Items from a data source
============

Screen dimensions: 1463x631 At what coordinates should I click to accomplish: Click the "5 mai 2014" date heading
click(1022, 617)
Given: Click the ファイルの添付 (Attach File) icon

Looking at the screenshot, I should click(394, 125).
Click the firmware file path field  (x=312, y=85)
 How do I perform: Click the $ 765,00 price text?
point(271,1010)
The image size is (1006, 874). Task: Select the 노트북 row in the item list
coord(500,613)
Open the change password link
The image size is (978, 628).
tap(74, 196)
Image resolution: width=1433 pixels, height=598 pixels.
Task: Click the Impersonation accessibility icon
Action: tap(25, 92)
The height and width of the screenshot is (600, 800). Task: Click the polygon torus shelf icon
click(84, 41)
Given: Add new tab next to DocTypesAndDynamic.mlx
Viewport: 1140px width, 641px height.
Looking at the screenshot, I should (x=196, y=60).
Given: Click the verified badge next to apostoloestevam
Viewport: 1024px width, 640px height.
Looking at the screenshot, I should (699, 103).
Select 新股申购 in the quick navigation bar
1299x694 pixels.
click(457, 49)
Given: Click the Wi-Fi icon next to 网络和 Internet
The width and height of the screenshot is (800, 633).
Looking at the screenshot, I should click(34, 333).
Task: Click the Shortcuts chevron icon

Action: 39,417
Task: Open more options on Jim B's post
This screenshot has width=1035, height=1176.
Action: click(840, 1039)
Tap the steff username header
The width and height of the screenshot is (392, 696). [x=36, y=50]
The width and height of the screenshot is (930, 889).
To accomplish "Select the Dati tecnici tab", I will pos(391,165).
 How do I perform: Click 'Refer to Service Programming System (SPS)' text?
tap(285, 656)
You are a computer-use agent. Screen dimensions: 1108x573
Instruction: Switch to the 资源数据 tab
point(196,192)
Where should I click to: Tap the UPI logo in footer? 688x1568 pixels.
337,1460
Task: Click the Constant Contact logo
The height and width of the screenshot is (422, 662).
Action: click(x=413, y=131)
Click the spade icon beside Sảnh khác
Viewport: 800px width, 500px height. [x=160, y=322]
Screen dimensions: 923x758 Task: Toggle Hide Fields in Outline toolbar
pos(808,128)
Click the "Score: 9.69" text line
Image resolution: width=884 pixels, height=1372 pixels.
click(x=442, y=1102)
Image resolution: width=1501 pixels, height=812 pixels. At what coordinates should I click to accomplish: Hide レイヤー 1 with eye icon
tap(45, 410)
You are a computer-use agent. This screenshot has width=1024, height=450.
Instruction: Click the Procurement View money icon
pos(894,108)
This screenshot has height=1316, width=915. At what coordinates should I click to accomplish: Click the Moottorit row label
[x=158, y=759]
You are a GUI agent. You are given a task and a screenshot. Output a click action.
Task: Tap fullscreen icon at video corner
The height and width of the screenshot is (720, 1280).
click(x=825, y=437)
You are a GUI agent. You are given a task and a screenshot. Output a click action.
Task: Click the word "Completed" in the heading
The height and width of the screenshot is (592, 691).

============

__Goal of the exercise__. Your reply should be an exact copy of every line from the line with "Task: Click the word" through the final line of the data, and nothing more.

__Task output__.
Task: Click the word "Completed" in the heading
The height and width of the screenshot is (592, 691).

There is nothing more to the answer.